Isiem will soon participate in a ceremony of torture, in which one of his classmates plans revenge against a despised teacher. The teacher richly deserves what is coming, and Isiem will be at a loss whether to help the other student or try to save the teacher.

I admire Merciel's ability to show Isiem falling into evil even as he remains a mostly sympathetic character. That said, I don't much enjoy reading extended descriptions of torture, and since I don't have a clear concept of where the story is headed——one suspects eventually Isiem will rebel, but there is no hint of that yet after 100 pages——it's difficult to feel enthusiastic about continuing.

The story of The Testament of Jessie Lamb has taken some similarly distasteful turns, including a scene in which Jessie suffers physical abuse from her father and a flashback to when Jessie was assaulted and a close friend raped. But somehow these scenes have been less offputting than the torture and oppression in Nightglass, perhaps because I have a stronger sense how this brutality is advancing a larger, important story.

When Jessie learns that the MDS vaccine will only work if surrogate mothers sacrifice their lives to produce immune children, she is at first appalled. But her own awful experiences lead her to an epiphany (while observing sea horses at the aquarium whose males carry the young) that society cannot survive without its hope in the next generation:
I knew Dad and I were both thinking about those frozen embryos which can be put in a surrogate mother and vaccinated against MDS. It's exactly the same thing. It gives us a chance of survival. And quite suddenly it struck me how amazingly clever that was. I was thinking about the extraordinariness of the way sea horses must have evolved over thousands of years, and then about how humans know so much that within a space of days they can use their brains to choose to incubate their babies in a different way. The shining sea horses hung like question marks in the water, staring at me with their sideways eyes. I remember staring back at them and realising that human beings are beautiful and clever and ingenious.
I suspect Jessie's father is soon to have a reverse realization, that what he viewed as a hopeful development for society carries terrible implications for his family that will cause father and daughter to become violently opposed.

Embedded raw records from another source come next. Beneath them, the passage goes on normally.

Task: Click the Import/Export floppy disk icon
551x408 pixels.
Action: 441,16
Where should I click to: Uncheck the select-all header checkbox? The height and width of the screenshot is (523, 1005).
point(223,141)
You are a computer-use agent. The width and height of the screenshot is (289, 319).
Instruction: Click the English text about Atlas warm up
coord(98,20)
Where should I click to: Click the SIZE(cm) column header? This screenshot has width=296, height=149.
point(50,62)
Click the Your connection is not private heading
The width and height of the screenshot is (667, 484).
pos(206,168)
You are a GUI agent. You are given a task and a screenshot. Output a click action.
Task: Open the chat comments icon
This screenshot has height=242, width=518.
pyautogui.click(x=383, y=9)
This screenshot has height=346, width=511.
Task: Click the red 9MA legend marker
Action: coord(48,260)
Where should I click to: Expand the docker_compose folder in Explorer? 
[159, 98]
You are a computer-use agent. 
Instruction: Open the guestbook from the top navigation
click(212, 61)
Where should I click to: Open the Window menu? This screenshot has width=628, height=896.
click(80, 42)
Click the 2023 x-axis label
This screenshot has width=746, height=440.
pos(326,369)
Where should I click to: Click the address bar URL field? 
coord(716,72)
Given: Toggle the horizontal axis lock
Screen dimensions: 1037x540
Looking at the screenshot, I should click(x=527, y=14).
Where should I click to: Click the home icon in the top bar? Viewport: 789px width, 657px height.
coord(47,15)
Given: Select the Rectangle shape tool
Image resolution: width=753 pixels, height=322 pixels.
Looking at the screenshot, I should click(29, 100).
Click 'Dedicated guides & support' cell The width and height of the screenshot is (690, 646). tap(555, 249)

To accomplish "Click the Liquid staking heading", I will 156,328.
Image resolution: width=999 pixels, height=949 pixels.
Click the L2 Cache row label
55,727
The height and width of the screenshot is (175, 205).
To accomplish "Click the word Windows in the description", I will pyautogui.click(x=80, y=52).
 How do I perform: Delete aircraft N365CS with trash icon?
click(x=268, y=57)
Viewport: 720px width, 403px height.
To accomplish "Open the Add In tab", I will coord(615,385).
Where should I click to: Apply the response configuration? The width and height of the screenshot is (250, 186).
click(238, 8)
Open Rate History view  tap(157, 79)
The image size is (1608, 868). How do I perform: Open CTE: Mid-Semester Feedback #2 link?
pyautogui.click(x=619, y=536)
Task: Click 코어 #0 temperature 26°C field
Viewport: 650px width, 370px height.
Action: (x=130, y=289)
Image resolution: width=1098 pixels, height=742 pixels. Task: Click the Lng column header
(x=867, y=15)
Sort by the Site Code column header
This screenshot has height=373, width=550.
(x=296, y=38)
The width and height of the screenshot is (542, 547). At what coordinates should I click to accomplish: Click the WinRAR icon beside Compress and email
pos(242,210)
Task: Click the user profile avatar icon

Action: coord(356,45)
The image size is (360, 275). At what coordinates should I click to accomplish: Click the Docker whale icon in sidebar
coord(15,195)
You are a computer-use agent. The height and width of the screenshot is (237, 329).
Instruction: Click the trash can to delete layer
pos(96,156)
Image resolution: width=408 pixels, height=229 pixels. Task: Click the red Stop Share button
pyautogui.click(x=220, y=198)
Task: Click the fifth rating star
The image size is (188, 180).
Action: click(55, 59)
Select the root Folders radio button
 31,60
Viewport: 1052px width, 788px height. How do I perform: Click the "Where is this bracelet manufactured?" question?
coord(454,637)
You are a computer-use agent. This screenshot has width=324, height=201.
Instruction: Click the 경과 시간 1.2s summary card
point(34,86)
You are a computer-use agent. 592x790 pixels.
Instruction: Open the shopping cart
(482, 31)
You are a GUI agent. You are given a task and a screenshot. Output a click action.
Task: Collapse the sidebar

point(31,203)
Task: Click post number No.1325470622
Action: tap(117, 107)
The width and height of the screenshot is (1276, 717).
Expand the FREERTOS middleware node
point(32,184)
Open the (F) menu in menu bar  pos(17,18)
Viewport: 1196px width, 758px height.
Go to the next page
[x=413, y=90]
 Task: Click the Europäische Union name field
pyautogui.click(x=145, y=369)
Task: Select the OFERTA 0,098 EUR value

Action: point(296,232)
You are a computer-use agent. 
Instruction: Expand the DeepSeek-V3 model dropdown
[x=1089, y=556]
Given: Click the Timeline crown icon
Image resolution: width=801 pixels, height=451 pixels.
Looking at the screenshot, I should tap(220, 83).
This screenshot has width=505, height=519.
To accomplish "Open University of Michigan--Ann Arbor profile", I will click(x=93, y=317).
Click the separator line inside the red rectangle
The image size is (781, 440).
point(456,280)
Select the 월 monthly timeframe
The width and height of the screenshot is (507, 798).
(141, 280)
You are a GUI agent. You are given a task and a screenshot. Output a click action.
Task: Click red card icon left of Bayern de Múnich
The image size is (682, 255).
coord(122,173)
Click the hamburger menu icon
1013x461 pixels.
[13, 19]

The Testament of Jessie Lamb mostly focuses on the small scale, on Jessie and her family and closest friends. But Jane Rogers is telling a big story, about what happens to all of society when it loses hope in the future. This is what science fiction is for, and I very much want to see where Rogers is taking this tale.

THE WINNER: The Testament of Jessie Lamb by Jane Rogers

The Testament of Jessie Lamb advances to the championship round, where it will face Harmony by Keith Brooke.